MMAと武術は同列ではない。ただし、武術の4大要素である『観えている』状態、『先を取れている』状態、『間を制している』状態、『入れた状態』はMMAで往々にして見られる。

武術の原理原則、再現性がそれを可能にするが、武術の修練を積む選手が試合に出て武術を意識して勝てるものではないというのが、武術空手・剛毅會の岩﨑達也宗師の考えだ。距離とタイミングを一対とする武術。対してMMAは距離とタイミングを別モノとして捉えるスポーツだ。ここでは質量といった武術の観点でMMAマッチを岩﨑師範とともに見てみたい。

武術的観点に立って見たビクター・ヘンリー✖ハオーニ・バルセロスとは?!


──ビクター・ヘンリーとハオーニ・バルセロス、初回の中盤までハオーニが優勢でした。

「パンチ力がありましたね。ビクターは組みの選手というイメージがありましたが、終始打撃戦になりました」

──自分はボクシングが上手いわけでも、キックが卓越しているわけでもないビクターの打撃が、局面、局面で本職と同じような強さを持つUFCファイターに通用しないと実は思っていました。よく言われたMMAの打撃という感覚では、今や勝てないと。

「ビクターは構えが悪いです。立ちすぎていて。ほとんど自己流なんでしょうね」

──そういう自己流と発想力的なことでは、UFCでは勝てないという考えは違っていたのか……。

「確かに最初は質量的にもハオーニの方が高かったです。ただし、ハオーニは単発で狙い過ぎでした。対してビクターはエンドレスで動き続けています。良く、動きという言葉を使いますが、動きとはパンチのことだけではありません。ビクターの足を見てほしいです。動きというのは手数ではなく、足数なんです。どれだけ動き続けているのか。

結果、初回の途中で前蹴りを受けたハオーニは失速しました。あの爪先が入る蹴りをビクターは練習でショーヘイ(ヤマモト。極真空手出身、CSWの同門)に食らっているんです。面白いモノで、食らっていると技を覚えるということがあります。

ハオーニは一発があるが故に狙い過ぎて、攻撃が単発でしたね。単発の強さと、軽いエンドレスでは試合が続けば後者が勝つ確率が高くなっていく。それが格闘技の試合です。そこで求められるのが、反射神経に対しての逆反射神経なんです」

──逆反射神経……ですか。それは?

「逆反射神経とは一般的な言葉ではないです。例えば刀で斬った、斬ったところで普通の神経は止まります。ただし、刀を振り落とした時にはもう切り返すことができるのは逆反射神経が働いているからなんです。ナイファンチでいえば、右の方向に移動した時に既に左側を注意している。つまり神経がいっているということになります。そういう風に逆反射神経が生きていると、最終的に神経の滞りがなくなります。そうでないと、動きが単発で神経が分断してしまいます。
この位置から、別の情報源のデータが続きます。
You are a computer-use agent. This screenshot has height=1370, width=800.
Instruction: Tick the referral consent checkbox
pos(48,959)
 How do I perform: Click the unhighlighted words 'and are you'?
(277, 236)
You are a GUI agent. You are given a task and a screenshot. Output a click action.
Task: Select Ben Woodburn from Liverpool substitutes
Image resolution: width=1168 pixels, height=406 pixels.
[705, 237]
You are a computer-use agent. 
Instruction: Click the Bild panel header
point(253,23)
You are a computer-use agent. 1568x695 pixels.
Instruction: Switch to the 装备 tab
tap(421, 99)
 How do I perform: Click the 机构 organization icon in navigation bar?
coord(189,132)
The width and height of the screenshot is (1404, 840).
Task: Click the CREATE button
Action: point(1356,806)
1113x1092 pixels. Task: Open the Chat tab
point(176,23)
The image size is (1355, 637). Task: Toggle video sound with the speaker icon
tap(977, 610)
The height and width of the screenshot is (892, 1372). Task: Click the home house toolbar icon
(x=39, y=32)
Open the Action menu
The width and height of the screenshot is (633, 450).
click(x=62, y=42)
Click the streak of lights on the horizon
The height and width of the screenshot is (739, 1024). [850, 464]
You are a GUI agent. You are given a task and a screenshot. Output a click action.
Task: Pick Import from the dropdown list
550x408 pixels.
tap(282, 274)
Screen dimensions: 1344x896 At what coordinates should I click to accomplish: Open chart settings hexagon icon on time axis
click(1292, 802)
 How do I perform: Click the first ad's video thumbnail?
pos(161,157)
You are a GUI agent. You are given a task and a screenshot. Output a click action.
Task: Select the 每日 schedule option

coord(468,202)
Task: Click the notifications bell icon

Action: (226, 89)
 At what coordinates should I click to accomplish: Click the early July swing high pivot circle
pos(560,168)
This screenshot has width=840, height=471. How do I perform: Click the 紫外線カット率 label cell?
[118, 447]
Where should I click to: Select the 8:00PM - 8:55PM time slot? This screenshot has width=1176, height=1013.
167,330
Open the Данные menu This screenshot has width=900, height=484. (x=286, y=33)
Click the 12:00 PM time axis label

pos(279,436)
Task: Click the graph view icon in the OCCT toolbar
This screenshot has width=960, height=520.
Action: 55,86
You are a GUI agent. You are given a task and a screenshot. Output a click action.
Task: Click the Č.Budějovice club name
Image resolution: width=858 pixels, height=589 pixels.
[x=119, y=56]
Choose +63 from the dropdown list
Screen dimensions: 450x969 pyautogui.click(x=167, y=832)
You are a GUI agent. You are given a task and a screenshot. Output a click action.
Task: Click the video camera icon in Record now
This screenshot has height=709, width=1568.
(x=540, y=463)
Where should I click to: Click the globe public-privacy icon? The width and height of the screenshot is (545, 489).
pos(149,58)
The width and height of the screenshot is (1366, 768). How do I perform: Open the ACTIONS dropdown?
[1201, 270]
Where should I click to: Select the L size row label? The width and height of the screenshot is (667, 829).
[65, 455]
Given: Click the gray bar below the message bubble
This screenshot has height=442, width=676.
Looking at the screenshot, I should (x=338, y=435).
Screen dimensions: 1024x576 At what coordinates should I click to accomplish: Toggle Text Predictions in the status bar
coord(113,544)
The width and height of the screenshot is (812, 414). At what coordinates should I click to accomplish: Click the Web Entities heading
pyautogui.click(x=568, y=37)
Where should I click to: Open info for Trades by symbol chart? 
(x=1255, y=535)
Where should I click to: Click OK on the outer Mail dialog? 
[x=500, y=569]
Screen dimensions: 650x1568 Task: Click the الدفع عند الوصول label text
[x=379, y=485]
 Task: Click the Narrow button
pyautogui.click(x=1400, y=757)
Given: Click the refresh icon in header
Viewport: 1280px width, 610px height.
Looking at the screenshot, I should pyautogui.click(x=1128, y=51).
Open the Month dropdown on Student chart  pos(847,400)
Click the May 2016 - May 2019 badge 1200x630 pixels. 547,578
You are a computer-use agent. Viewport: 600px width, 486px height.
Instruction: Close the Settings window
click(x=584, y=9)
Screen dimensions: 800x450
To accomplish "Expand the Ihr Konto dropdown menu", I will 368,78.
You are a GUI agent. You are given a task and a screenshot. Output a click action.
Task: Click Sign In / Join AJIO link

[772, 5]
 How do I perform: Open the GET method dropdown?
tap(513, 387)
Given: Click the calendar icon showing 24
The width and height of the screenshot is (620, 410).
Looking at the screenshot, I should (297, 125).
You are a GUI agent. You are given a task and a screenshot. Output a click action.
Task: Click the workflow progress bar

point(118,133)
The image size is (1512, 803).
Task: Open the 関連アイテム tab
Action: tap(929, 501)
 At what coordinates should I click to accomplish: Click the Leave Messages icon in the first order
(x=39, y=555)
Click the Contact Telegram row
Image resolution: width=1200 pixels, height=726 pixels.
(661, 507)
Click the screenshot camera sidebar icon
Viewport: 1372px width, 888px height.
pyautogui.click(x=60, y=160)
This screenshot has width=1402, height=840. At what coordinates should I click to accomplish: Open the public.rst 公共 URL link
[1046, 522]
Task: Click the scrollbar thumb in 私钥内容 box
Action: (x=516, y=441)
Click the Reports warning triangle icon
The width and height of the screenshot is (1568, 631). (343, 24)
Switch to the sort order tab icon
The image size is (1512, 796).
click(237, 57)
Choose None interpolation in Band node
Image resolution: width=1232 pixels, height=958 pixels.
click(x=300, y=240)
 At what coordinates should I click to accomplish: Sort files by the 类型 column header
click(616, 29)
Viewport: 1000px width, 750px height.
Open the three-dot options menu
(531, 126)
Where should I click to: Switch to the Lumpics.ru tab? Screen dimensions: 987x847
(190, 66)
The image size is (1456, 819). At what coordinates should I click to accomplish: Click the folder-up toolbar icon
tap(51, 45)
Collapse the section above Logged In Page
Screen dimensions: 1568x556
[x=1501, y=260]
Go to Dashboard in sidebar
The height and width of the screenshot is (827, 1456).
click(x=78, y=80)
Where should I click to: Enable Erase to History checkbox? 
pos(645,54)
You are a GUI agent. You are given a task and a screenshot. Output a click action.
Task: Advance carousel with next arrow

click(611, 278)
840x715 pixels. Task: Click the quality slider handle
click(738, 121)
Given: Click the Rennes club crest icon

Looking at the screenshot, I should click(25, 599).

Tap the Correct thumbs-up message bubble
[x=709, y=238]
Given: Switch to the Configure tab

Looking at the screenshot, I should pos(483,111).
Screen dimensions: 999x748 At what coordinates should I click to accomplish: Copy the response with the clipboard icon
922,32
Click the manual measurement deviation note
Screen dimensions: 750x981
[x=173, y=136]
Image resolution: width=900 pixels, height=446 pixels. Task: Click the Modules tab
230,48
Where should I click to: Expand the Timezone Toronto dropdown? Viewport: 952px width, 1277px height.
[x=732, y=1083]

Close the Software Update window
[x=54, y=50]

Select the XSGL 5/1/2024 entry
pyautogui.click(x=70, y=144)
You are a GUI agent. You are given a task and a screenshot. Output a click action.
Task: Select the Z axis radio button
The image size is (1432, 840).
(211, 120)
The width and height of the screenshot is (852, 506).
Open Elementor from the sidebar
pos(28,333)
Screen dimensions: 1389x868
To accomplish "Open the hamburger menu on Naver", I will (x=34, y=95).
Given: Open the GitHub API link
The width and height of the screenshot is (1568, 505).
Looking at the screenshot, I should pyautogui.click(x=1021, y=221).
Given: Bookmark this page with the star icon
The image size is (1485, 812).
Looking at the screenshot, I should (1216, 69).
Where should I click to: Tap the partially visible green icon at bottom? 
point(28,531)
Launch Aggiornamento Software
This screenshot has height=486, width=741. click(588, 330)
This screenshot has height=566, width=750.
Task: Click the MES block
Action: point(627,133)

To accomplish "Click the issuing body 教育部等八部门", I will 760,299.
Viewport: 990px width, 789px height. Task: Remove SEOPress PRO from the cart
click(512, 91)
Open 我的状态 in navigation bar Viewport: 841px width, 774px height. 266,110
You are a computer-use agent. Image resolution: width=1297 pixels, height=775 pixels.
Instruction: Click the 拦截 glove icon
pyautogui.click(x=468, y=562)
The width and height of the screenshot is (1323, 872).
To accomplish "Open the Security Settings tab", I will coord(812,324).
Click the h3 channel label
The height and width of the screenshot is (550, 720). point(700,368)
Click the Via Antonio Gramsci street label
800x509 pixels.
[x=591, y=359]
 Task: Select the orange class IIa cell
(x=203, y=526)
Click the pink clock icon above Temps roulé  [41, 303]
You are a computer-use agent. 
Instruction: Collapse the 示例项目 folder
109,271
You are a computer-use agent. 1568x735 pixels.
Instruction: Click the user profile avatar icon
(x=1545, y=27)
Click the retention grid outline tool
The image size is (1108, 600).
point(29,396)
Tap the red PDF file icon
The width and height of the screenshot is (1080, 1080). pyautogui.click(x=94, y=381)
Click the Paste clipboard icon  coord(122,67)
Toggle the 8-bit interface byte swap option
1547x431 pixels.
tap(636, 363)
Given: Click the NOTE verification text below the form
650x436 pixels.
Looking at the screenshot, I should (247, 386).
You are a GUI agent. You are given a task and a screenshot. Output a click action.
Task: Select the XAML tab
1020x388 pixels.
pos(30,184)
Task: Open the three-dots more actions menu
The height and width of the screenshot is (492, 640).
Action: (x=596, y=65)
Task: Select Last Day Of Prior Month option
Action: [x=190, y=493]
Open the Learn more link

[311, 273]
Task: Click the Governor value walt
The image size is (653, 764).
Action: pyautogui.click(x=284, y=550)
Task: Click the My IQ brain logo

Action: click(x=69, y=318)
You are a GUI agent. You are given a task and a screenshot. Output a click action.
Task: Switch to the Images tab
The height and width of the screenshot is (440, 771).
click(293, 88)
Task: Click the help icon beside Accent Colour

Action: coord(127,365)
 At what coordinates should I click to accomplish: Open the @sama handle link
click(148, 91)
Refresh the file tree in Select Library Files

技を出したあと、神経が分断されているとどうなるのか。例えば右のパンチを出したあとに意識が止まるから、隙ができてしまいます。左の逆反射神経が働いていないということですね」

──夫婦手ではないと。

「その通りです。右の突きを出した時、左の逆反射神経が働いていると夫婦手が機能しています。連動がかかっているということですね。そういう意味では参考になる試合でした。単発の攻撃は自分の意識が働いているから、相手も意識できる。対してビクターの動きは夫婦手でもないし、逆反射神経が働いているわけでもなく、イチ、ニ、サンと動けばイチだけ意識していて、二からあとは無意識なんです。だからハオーニも意識できないから被弾した。そういうことですね。決して殺傷力はない。あるのは前蹴りぐらいで。それがビクター・ヘンリーのMMAストライキングということですね。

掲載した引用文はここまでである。